• TEXT BLOCK
Re: [Maria-developers] Understanding binlog group commit (MDEV-232, MDEV-532, MDEV-25611, MDEV-18959)

12 May 2023

      Hi Kristian,

Thank you for your detailed reply. Before I read the linked blog
posts, here are a few quick comments.
...
1. The APIs (handlerton methods and server calls) are designed to be
storage-engine independent. So this is one reason why we would not see an
InnoDB LSN anywhere in the server part.
Every transactional storage engine under MariaDB should have some
concept of logical time. It is not necessarily totally ordered like
the InnoDB or Aria LSN. The Aria LSN consists of a 32-bit log file
number and a 32-bit offset within a log file. The InnoDB LSN is a
64-bit offset, but the log file is written as a ring buffer, so the
LSN will be mapped to a file offset using some modulo arithmetics.

Do you know how MyRocks implements ACID? There is a function
rocksdb_flush_wal(), but it is commented out in MariaDB. In LevelDB, I
see some SST and log files, but they may be specific to a single LSM
tree, and I would suppose that there are multiple LSM trees in
MyRocks, instead of the data from all tables being stored in a single
LSM tree.
...
commit_checkpoint_request() is called when the binlog wants to mark a point
before which binlog files no longer need to be scanned (a "binlog
checkpoint"). We can see in innobase_checkpoint_request() that this is
mapped to an InnoDB LSN (using log_get_lsn()). This follows point (1) above,
where the server-level API (binlog) is kept separate from storage engine
internals (InnoDB LSN).
That function does not currently take any parameter (such as THD) to
identify the transaction of interest, and it cannot indicate that the
most recent state change of the transaction has already been durably
written.
...
I wonder if this is a real mismatch between the API and InnoDB, or a
misunderstanding about what is intended from commit_checkpoint_request().

• LIST OF TASKS
**a.** In the binlog group commit message, quote the passage from "Re: [Maria-developers] Understanding" up to and including "the server part.".
**b.** According to the binlog group commit message, which function does innobase_checkpoint_request() use to map a binlog checkpoint to an InnoDB LSN?
The material after this point has no connection to the binlog group commit message.

• INFORMATION SHOWN
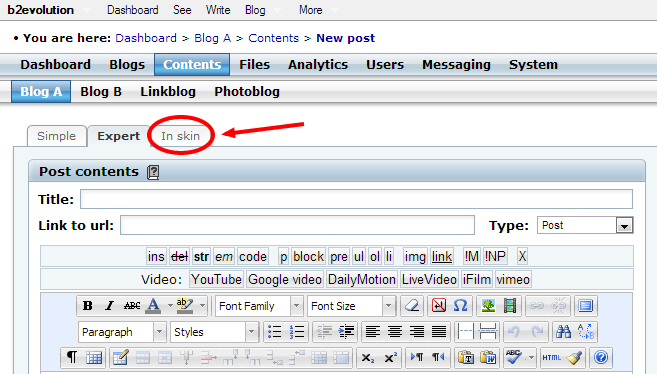The image size is (657, 374).
Task: Open editor help question mark icon
Action: pyautogui.click(x=601, y=358)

• ANSWERS TO THE TASKS
**a.**
Re: [Maria-developers] Understanding binlog group commit (MDEV-232, MDEV-532, MDEV-25611, MDEV-18959)

12 May 2023

      Hi Kristian,

Thank you for your detailed reply. Before I read the linked blog
posts, here are a few quick comments.
...
1. The APIs (handlerton methods and server calls) are designed to be
storage-engine independent. So this is one reason why we would not see an
InnoDB LSN anywhere in the server part.

**b.** log_get_lsn()